For a while, I’ve thought about running clippy in the rust-analyzer to give automated feedback to students. I think that would be awesome, because clippy doesn’t just complain. It gives very detailed and educational explanations of why something is better done differently.

The current implementation of the rust-analyzer is nice, in that it allows to make quite sophisticated custom suggestions for improving some exercise. However, that is basically the idea of the rust-representer: Mentors being able to give feedback on many solutions that look similar at once. In the rust-analyzer, it takes quite a bit of custom Rust code to add just one suggestion. As far as I can tell, there hasn’t been any significant development on the analyzer for years and the existing lints are very basic and only apply to easy exercises. (clock, gigasecond, reverse-string) It seems to me whatever was planned for the analyzer turned out not to be sustainable.

clippy would give lots of great suggestions on all exercises, but there’s one problem: It builds on top of the rest of the Rust toolchain (rustc, cargo). That means including clippy in the rust-analyzer container image would increase its size by about 1GB.

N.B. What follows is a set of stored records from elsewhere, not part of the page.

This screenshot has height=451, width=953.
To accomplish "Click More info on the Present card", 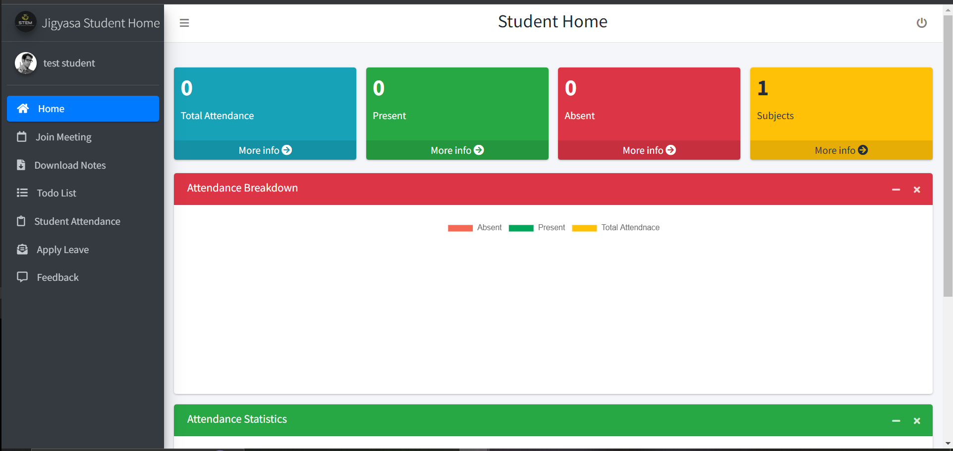I will 456,150.
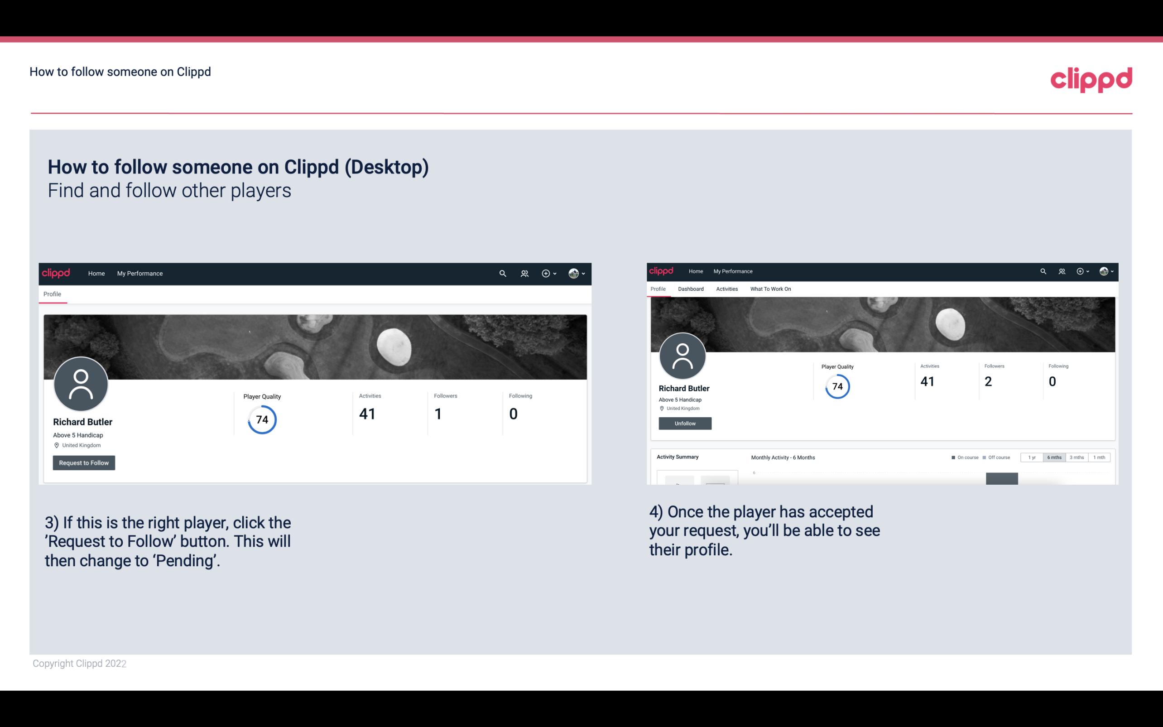Image resolution: width=1163 pixels, height=727 pixels.
Task: Select the 'Profile' tab on left screen
Action: 52,294
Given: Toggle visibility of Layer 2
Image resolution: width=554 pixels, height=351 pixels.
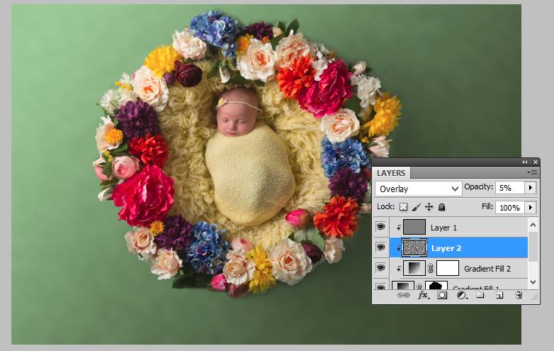Looking at the screenshot, I should point(380,247).
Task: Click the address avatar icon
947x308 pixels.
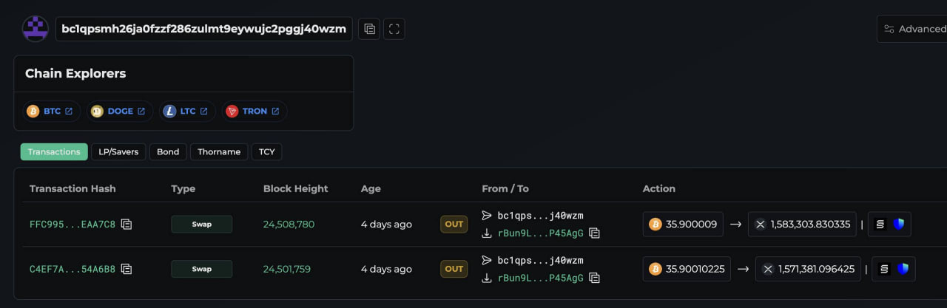Action: pyautogui.click(x=36, y=29)
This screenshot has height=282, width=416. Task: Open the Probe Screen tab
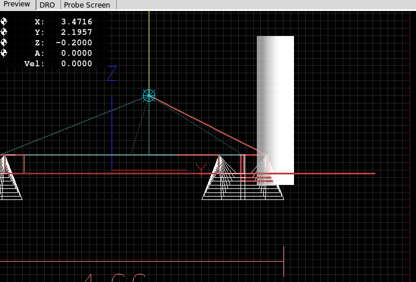point(87,5)
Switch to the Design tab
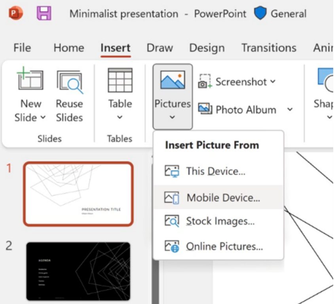 point(207,48)
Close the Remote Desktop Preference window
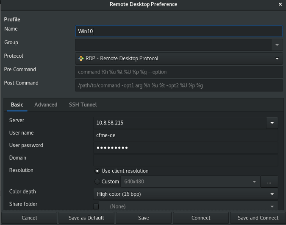This screenshot has height=225, width=286. [x=280, y=4]
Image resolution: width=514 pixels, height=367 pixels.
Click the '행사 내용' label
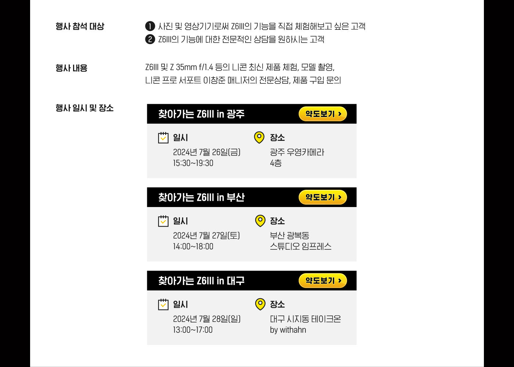[72, 68]
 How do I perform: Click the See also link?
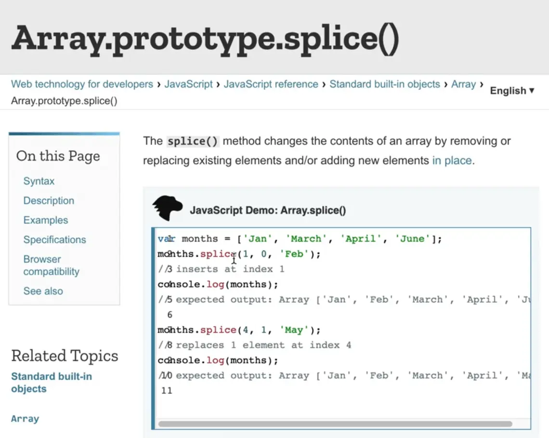(x=43, y=291)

If it was possible to merge the test-runner and the analyzer in a single container image, this problem would be solved. But I’m assuming that’s not easily doable on the infra side.

Would that size increase be acceptable or simply too much for an analyzer? @ErikSchierboom @iHiD

Ehm, it’s quite a lot! We’ll discuss this internally!

So the Rust compiler + toolchain + cargo equals 1GB? Is that correct?

Yeah, I expect it to be similar to the rust-test-runner image. I just took a look over there again. The lion’s share really is rustc, there’s no getting around that. That image is 902MB in total. It also includes the local-registry, which the analyzer wouldn’t, but that’s only about 50MB at this point. The rust-test-runner doesn’t include clippy, but looking at my local install, that seems to be only 15MB on top of the rest of the toolchain.

I’m guessing total image size should be pretty similar to the test runner, so around 900MB.

Okay go for it

Context Tests fail with no output · Issue #1761 · exercism/rust · GitHub plus whether the entire registry should be compile and thus cached in the image to avoid being hit by the 3 second test time.
I would be curious to know the thinking about the image size, why it matters and where the bottleneck is. E.g. where would it hurt (cost, time to start etc.), if we had to “explode” it to 2 GB? My thinking is that caching would be so good in AWS that is would not matter much.
/Per

I can’t rewatch the whole stream to confirm, but I think this was touched upon in this stream on the exercism infra. For some reason the fancy AWS lambdas cannot be used and regular servers are used instead. (Forgive any mistakes, I’m not an infra guy.) The normal servers need to have enough storage space allocated for the container images of the tooling of each track. There are some 60 languages, imagine each having a 1GB image for test-runner, representer and analyzer. That would add up to 180GB → expensive. So there is good reason for every language track to be considerate about the size of their tooling images and optimize it as much as possible.

180GB per server. ~20 servers = 3600GB = $thousands per year.

So, after a long time, I started working on this a bit. When I got to the point where I wanted to understand the output format spec precisely, I noticed that the interface doesn’t seem to be intended for dynamically generated comments (e.g. from clippy).

As a workaround, I suppose it should work to have a single comment in the website-copy repo that’s just a single template parameter and then use that to inject the entire message from clippy.

Is that a reasonable way forward?

It totally is!

1 Like

PR for reference

IT WORKS !!! :heart_eyes::heart_eyes::heart_eyes:

5 Likes

Yay! Awesome work.

2 Likes

Nice work!

1 Like